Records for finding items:
↓
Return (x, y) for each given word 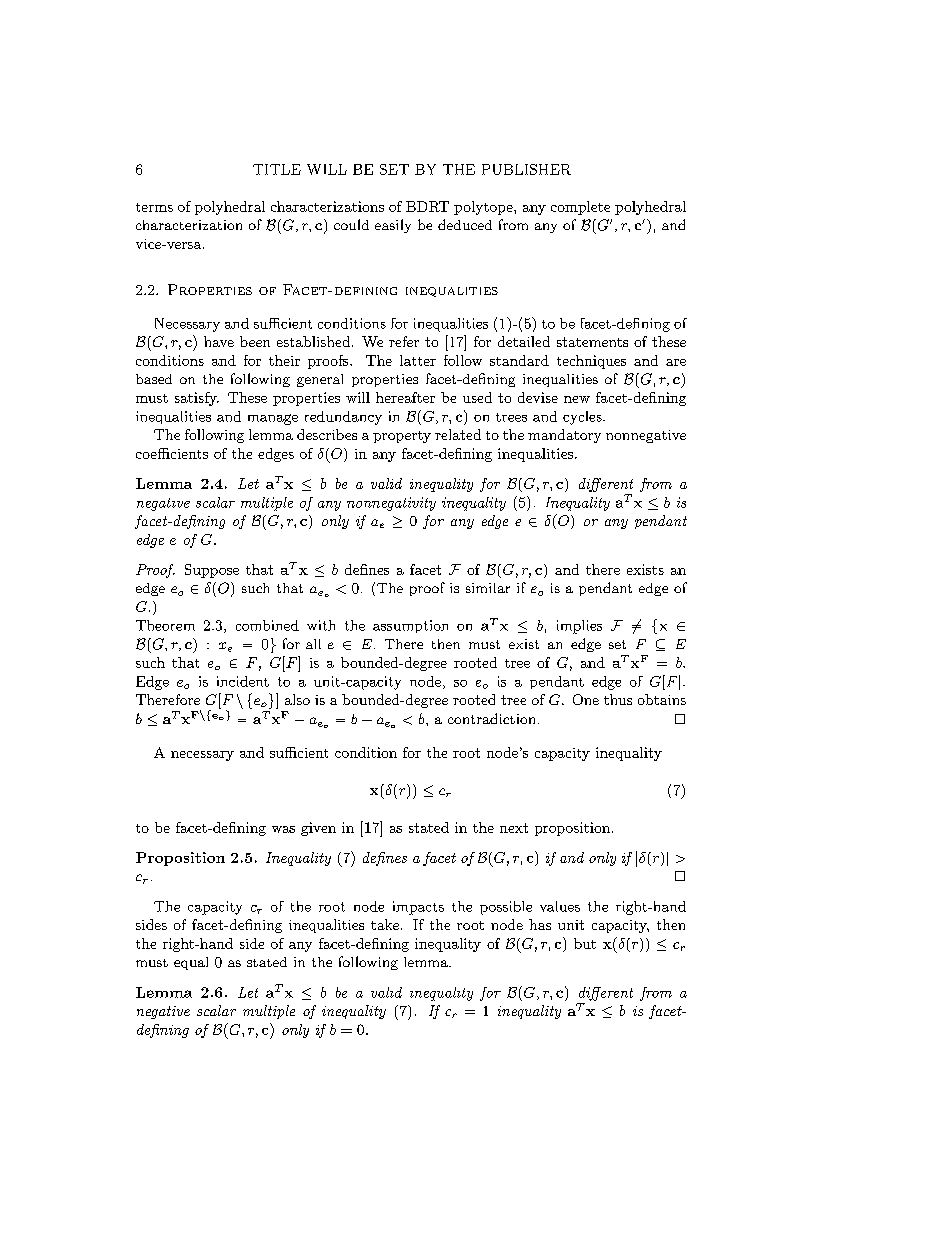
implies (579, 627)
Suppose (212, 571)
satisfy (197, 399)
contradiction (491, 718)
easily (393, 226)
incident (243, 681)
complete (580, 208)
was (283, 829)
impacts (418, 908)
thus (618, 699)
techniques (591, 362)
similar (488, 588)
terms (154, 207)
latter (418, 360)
↑
↓
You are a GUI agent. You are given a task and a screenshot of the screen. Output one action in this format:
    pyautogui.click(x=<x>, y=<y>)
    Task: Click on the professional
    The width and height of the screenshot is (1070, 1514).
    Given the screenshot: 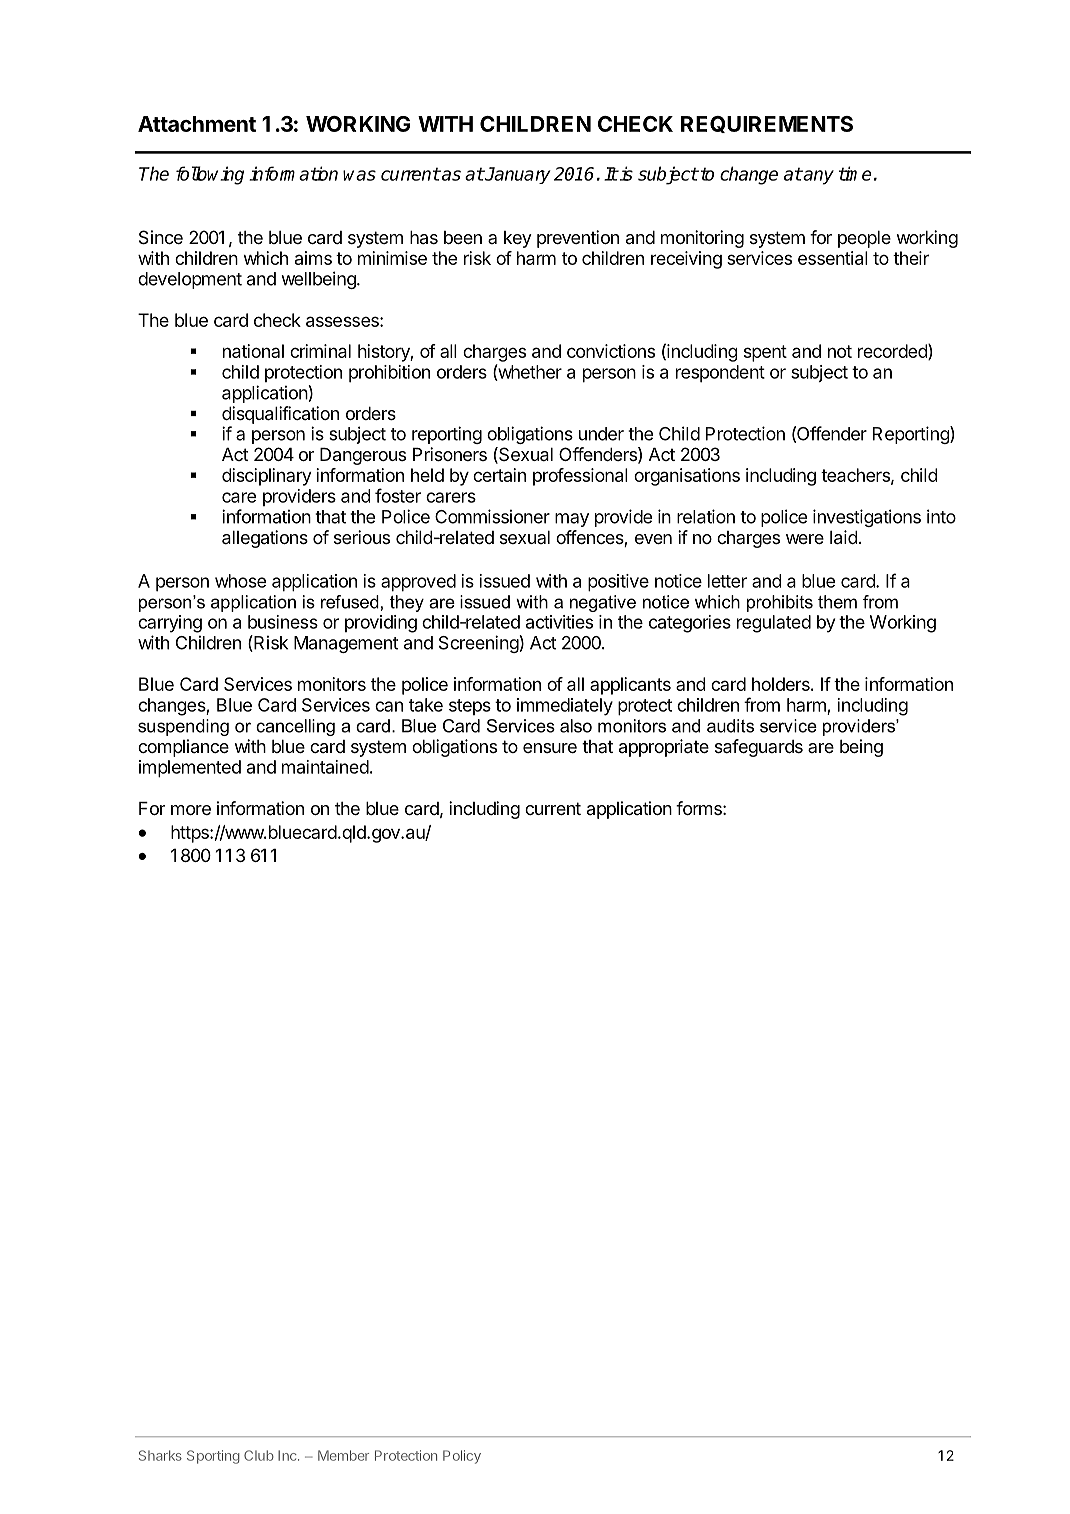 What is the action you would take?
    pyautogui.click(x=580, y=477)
↑
-- WHAT THIS TASK INVOLVES --
Copy, word for word, the records between the line containing "Return (x, y) for each given word" and the line containing "latter (418, 360)", inclusive. Leave the pictures out of your copy.

-- FULL OUTPUT --
Return (x, y) for each given word 
implies (579, 627)
Suppose (212, 571)
satisfy (197, 399)
contradiction (491, 718)
easily (393, 226)
incident (243, 681)
complete (580, 208)
was (283, 829)
impacts (418, 908)
thus (618, 699)
techniques (591, 362)
similar (488, 588)
terms (154, 207)
latter (418, 360)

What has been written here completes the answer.